• _What is required_
Answer these questions from the passage on the CTC reconciliation:
1. On what date was the reconciliation filed?
2. What is the seven-month transition cost under-collection for the period ended July 31, 1999?
3. In the CTC rates for which year will the amount deferred as a regulatory asset be included?

• _Provided passage_

A reconciliation was filed on August 30, 1999 and a hearing
was held on October 26, 1999. The reconciliation shows a
seven-month under-collection and its potential effects on the
CTC rate effective January 1, 2000. The seven-month
transition cost under-collection for the period ended July
31, 1999 is $15.9 million. The potential effect of the
transition cost under-collection on CTC rates for the year
2000 is an increase of approximately one mill per kilowatt-
hour. The Reconciliation Statement also shows CTC rates
needed to avoid CTC under-collection in the year 2000. The
effect of the reduction, compared to sales assumed in setting
CTC rates, in projected energy sales would be an increase in
the CTC rates for the year 2000 by about one mill per
kilowatt-hour. Because the Company's retail rates are
capped, a two-mill increase in CTC rates for the year 2000
would force a two-mill decrease in generation-reflected rates
in shopping credits. The Company is proposing to mitigate
the CTC increase and the resulting equal decrease in shopping
credit by deferring recovery of the amount of the under-
collection. The amount deferred as a regulatory asset will
be included in the CTC rates that are calculated for the year
2001.

• _Data shown_
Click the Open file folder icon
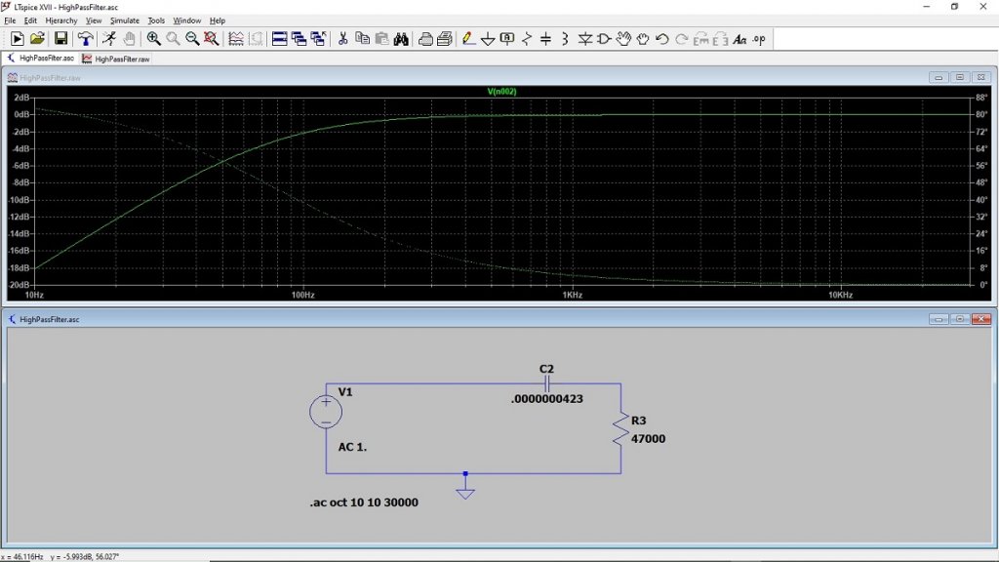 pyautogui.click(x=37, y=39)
...
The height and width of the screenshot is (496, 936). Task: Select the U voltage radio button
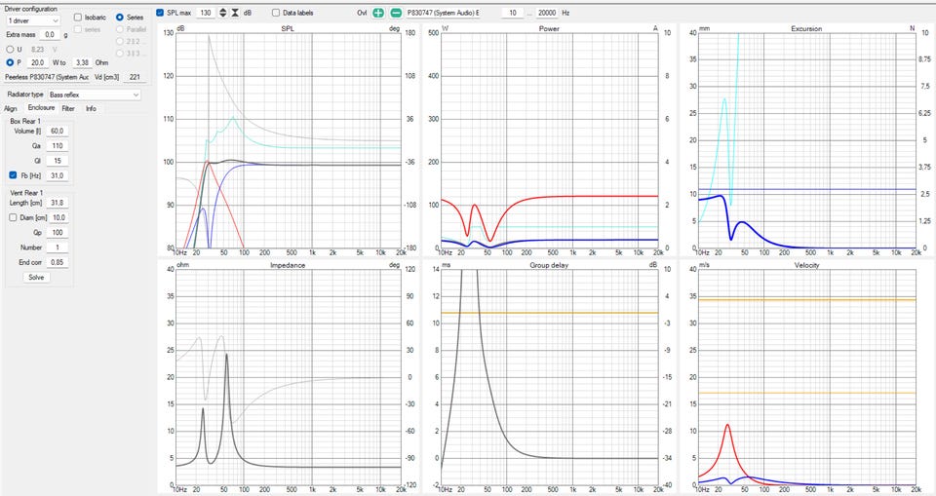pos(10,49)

• _Complete answer_
1. August 30, 1999
2. $15.9 million
3. 2001